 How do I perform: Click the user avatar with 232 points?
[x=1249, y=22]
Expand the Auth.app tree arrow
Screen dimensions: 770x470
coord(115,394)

» Task objective
Output every entry again, exactly as given.

» Answer for this exercise
 How do I perform: Click the user avatar with 232 points?
[x=1249, y=22]
Expand the Auth.app tree arrow
Screen dimensions: 770x470
coord(115,394)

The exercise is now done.